Records from a collection:
┌──

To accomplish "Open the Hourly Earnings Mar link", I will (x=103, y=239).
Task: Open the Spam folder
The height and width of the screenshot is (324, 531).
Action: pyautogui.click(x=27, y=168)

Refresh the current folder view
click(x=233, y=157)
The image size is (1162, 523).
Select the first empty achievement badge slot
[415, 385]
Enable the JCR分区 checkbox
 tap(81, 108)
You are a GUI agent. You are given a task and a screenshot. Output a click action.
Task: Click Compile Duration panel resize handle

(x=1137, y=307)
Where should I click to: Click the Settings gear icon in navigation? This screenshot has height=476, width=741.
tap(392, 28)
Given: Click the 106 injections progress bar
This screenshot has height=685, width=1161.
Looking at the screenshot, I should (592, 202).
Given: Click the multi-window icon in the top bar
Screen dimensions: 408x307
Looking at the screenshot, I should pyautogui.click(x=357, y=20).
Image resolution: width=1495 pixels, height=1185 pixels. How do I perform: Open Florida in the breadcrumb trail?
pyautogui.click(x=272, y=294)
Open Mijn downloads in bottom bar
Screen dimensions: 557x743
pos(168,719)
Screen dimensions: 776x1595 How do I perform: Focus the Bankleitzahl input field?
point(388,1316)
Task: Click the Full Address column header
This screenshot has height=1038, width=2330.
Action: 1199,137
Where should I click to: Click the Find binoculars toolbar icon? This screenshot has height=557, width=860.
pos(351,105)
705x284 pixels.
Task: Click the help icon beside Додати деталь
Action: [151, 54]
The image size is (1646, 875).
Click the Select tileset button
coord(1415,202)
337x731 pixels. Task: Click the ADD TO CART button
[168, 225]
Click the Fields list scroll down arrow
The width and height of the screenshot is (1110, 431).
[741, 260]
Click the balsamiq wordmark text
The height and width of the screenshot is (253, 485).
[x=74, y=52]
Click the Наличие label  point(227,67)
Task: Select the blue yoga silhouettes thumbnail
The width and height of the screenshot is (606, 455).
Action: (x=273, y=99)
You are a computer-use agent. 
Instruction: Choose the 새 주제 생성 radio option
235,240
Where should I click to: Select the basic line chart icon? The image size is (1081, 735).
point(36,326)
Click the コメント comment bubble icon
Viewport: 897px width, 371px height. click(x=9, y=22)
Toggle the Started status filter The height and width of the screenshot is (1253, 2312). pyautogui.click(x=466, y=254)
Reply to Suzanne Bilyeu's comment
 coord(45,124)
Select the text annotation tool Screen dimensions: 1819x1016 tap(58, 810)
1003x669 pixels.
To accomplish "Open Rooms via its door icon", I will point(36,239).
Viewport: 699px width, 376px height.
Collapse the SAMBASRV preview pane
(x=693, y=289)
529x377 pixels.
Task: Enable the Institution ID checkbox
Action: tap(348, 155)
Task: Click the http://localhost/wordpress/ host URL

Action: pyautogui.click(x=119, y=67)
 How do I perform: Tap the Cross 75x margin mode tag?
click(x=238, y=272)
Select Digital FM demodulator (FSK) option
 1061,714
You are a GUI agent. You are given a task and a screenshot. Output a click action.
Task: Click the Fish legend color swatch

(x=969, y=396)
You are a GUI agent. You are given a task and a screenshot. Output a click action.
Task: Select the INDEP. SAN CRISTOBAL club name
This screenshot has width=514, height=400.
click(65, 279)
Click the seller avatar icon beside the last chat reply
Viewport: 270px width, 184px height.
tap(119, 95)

└──

Requirement →
Rewrite all of the records above so that each "Where should I click to" becomes "What should I click to", and leave every other word as it is.

The result →
To accomplish "Open the Hourly Earnings Mar link", I will (x=103, y=239).
Task: Open the Spam folder
The height and width of the screenshot is (324, 531).
Action: pyautogui.click(x=27, y=168)

Refresh the current folder view
click(x=233, y=157)
The image size is (1162, 523).
Select the first empty achievement badge slot
[415, 385]
Enable the JCR分区 checkbox
 tap(81, 108)
You are a GUI agent. You are given a task and a screenshot. Output a click action.
Task: Click Compile Duration panel resize handle

(x=1137, y=307)
What should I click to: Click the Settings gear icon in navigation? This screenshot has height=476, width=741.
tap(392, 28)
Given: Click the 106 injections progress bar
This screenshot has height=685, width=1161.
Looking at the screenshot, I should (592, 202).
Given: Click the multi-window icon in the top bar
Screen dimensions: 408x307
Looking at the screenshot, I should pyautogui.click(x=357, y=20).
Image resolution: width=1495 pixels, height=1185 pixels. How do I perform: Open Florida in the breadcrumb trail?
pyautogui.click(x=272, y=294)
Open Mijn downloads in bottom bar
Screen dimensions: 557x743
pos(168,719)
Screen dimensions: 776x1595 How do I perform: Focus the Bankleitzahl input field?
point(388,1316)
Task: Click the Full Address column header
This screenshot has height=1038, width=2330.
Action: 1199,137
What should I click to: Click the Find binoculars toolbar icon? This screenshot has height=557, width=860.
pos(351,105)
705x284 pixels.
Task: Click the help icon beside Додати деталь
Action: [151, 54]
The image size is (1646, 875).
Click the Select tileset button
coord(1415,202)
337x731 pixels. Task: Click the ADD TO CART button
[168, 225]
Click the Fields list scroll down arrow
The width and height of the screenshot is (1110, 431).
[741, 260]
Click the balsamiq wordmark text
The height and width of the screenshot is (253, 485).
[x=74, y=52]
Click the Наличие label  point(227,67)
Task: Select the blue yoga silhouettes thumbnail
The width and height of the screenshot is (606, 455).
Action: (x=273, y=99)
You are a computer-use agent. 
Instruction: Choose the 새 주제 생성 radio option
235,240
What should I click to: Select the basic line chart icon? The image size is (1081, 735).
point(36,326)
Click the コメント comment bubble icon
Viewport: 897px width, 371px height. click(x=9, y=22)
Toggle the Started status filter The height and width of the screenshot is (1253, 2312). pyautogui.click(x=466, y=254)
Reply to Suzanne Bilyeu's comment
 coord(45,124)
Select the text annotation tool Screen dimensions: 1819x1016 tap(58, 810)
1003x669 pixels.
To accomplish "Open Rooms via its door icon", I will point(36,239).
Viewport: 699px width, 376px height.
Collapse the SAMBASRV preview pane
(x=693, y=289)
529x377 pixels.
Task: Enable the Institution ID checkbox
Action: tap(348, 155)
Task: Click the http://localhost/wordpress/ host URL

Action: pyautogui.click(x=119, y=67)
 How do I perform: Tap the Cross 75x margin mode tag?
click(x=238, y=272)
Select Digital FM demodulator (FSK) option
 1061,714
You are a GUI agent. You are given a task and a screenshot. Output a click action.
Task: Click the Fish legend color swatch

(x=969, y=396)
You are a GUI agent. You are given a task and a screenshot. Output a click action.
Task: Select the INDEP. SAN CRISTOBAL club name
This screenshot has width=514, height=400.
click(65, 279)
Click the seller avatar icon beside the last chat reply
Viewport: 270px width, 184px height.
tap(119, 95)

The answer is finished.